(DATASET ROWS):
----

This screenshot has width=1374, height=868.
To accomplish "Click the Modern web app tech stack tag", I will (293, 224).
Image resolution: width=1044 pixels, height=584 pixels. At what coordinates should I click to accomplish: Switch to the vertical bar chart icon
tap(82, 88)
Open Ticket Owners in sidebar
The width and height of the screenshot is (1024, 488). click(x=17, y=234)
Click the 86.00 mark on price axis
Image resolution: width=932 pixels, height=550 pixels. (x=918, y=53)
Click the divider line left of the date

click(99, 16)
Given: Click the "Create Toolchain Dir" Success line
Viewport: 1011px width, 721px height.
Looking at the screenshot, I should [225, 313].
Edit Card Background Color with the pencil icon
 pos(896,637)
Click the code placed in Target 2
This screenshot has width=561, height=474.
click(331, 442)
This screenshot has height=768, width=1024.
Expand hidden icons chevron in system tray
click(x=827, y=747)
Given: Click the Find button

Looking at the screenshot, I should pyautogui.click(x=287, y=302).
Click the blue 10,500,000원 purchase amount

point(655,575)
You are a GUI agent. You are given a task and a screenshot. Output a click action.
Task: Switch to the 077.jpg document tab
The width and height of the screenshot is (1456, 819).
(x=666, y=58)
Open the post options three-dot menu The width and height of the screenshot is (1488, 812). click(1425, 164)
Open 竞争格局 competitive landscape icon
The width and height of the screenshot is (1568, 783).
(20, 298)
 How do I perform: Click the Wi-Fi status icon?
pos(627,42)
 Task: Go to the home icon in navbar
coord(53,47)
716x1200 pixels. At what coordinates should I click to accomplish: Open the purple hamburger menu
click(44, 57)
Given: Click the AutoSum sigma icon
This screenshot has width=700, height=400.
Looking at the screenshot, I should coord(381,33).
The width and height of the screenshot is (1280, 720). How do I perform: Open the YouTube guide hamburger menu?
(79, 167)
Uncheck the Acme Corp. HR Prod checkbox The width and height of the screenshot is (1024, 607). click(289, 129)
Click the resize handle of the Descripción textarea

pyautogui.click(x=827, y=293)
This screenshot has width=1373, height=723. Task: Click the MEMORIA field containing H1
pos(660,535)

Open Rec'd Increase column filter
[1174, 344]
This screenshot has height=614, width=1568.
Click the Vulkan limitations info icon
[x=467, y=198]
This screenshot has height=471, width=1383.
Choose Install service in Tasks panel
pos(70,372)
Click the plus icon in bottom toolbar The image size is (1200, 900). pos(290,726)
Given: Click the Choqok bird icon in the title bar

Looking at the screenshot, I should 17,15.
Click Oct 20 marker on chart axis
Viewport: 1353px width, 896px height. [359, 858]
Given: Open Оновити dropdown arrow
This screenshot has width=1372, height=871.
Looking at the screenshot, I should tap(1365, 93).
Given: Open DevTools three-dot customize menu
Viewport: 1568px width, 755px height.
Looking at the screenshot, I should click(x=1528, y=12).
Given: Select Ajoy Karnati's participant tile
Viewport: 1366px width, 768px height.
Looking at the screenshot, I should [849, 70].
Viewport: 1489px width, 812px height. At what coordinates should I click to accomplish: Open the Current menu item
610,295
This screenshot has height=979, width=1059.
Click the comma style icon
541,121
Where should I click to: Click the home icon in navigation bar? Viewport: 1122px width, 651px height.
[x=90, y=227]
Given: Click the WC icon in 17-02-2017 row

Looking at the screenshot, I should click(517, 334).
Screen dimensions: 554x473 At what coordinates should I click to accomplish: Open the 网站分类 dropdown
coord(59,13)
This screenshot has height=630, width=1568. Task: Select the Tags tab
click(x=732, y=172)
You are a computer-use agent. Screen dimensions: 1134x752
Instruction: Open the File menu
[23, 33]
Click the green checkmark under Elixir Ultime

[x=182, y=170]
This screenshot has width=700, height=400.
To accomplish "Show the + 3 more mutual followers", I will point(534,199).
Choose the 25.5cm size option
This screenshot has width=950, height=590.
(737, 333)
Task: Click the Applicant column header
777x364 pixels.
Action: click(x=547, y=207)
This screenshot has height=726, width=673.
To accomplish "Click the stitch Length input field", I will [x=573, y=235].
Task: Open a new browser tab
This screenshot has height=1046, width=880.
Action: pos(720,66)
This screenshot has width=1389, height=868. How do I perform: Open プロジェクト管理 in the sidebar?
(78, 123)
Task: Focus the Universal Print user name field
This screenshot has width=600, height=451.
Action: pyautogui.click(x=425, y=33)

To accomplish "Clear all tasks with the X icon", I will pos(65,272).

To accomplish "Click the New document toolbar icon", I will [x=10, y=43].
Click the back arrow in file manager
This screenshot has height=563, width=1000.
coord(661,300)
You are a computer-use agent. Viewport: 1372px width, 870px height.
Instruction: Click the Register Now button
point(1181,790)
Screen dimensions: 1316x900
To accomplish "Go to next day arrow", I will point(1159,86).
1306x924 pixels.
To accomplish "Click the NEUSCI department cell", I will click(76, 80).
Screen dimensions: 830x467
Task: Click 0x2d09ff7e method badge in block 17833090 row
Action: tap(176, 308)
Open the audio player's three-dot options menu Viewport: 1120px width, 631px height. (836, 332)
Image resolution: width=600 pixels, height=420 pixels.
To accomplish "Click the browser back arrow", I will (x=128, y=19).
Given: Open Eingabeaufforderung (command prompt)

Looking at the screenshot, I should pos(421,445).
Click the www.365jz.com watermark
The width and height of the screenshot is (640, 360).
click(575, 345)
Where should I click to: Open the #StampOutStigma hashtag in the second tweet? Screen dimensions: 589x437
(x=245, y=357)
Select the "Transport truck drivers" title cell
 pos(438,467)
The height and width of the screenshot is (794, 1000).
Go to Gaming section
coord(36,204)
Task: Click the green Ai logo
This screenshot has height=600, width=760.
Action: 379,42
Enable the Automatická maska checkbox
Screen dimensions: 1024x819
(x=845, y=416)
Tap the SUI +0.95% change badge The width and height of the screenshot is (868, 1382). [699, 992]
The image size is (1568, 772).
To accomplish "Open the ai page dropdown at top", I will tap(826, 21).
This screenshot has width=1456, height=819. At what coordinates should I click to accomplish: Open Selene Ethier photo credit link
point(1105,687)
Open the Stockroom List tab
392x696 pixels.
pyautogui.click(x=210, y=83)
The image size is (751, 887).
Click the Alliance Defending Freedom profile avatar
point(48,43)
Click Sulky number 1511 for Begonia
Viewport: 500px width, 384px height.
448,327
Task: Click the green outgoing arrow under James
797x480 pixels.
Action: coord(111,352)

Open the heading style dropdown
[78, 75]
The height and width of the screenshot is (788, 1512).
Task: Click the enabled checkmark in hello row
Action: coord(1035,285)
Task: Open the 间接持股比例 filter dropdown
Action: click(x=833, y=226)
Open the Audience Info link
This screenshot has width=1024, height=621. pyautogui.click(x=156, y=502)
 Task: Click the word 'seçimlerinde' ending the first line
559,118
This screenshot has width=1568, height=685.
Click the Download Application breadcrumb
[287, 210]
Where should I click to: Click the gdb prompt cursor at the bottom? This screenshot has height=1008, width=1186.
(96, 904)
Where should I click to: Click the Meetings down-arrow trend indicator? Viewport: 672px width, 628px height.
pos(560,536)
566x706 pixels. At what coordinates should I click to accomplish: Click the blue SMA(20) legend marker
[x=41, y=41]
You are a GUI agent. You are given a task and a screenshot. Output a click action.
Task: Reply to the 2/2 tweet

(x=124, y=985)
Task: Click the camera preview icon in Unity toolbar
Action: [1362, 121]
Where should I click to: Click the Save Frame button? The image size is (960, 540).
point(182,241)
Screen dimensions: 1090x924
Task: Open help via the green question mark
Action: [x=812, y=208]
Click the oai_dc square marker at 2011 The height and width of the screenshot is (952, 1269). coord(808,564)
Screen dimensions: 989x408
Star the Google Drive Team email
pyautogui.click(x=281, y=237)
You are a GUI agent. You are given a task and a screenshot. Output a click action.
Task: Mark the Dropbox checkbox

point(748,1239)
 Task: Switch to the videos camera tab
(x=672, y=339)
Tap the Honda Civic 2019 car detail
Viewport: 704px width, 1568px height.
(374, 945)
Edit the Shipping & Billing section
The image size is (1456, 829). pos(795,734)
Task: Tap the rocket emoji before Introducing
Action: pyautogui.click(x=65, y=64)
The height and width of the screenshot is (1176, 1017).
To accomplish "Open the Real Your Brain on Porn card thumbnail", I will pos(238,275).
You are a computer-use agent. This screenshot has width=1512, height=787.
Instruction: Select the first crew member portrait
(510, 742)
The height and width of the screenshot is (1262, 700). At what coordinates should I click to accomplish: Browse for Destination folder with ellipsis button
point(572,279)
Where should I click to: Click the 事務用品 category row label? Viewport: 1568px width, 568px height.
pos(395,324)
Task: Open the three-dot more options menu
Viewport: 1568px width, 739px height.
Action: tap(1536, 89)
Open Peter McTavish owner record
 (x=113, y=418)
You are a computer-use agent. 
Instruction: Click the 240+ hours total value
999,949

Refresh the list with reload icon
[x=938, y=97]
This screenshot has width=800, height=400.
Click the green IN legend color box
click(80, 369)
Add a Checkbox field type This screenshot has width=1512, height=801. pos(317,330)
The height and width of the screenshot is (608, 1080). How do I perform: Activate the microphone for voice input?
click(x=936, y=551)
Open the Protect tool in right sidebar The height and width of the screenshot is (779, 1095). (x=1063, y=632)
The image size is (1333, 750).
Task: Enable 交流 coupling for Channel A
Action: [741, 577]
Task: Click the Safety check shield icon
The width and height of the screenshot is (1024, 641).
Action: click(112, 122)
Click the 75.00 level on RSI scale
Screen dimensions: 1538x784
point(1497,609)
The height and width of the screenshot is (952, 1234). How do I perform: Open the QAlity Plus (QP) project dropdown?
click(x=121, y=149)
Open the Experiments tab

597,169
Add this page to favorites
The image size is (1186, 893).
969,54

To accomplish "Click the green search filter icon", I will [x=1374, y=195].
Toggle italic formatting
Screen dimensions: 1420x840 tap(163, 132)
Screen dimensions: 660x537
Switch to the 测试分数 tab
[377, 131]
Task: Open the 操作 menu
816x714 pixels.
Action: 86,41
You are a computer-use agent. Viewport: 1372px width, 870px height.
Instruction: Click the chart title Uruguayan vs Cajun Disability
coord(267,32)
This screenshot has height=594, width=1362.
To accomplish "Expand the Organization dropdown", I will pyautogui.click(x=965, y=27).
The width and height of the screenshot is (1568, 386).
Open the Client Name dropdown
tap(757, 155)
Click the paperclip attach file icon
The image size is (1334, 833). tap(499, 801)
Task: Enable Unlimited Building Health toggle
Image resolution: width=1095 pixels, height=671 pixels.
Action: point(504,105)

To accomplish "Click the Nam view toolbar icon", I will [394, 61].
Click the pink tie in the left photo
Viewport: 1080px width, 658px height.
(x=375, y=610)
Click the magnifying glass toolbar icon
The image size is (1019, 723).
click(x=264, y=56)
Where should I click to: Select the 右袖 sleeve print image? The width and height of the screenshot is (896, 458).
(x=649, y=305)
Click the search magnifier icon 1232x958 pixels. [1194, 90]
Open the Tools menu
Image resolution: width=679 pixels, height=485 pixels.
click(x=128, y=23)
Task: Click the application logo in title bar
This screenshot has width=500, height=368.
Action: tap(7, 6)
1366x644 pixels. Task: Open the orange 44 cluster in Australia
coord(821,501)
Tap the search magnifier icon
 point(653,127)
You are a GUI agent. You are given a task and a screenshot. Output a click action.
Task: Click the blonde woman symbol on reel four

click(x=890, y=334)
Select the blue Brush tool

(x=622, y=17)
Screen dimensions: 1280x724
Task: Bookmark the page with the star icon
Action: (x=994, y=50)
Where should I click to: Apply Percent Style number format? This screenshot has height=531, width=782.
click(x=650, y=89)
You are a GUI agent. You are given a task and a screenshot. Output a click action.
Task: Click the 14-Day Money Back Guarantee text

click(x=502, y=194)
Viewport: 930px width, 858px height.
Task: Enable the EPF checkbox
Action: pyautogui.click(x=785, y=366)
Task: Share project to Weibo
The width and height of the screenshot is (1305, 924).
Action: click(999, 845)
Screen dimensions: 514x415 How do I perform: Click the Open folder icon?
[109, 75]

----

Turn the lines of the listing from the one containing "I will pos(65,272)." through the one containing "will (x=128, y=19).", inclusive, into a numbered list, skipping blank lines.

1. To accomplish "Clear all tasks with the X icon", I will pos(65,272).
2. To accomplish "Click the New document toolbar icon", I will [x=10, y=43].
3. Click the back arrow in file manager
4. This screenshot has height=563, width=1000.
5. coord(661,300)
6. You are a computer-use agent. Viewport: 1372px width, 870px height.
7. Instruction: Click the Register Now button
8. point(1181,790)
9. Screen dimensions: 1316x900
10. To accomplish "Go to next day arrow", I will point(1159,86).
11. 1306x924 pixels.
12. To accomplish "Click the NEUSCI department cell", I will click(76, 80).
13. Screen dimensions: 830x467
14. Task: Click 0x2d09ff7e method badge in block 17833090 row
15. Action: tap(176, 308)
16. Open the audio player's three-dot options menu Viewport: 1120px width, 631px height. (836, 332)
17. Image resolution: width=600 pixels, height=420 pixels.
18. To accomplish "Click the browser back arrow", I will (x=128, y=19).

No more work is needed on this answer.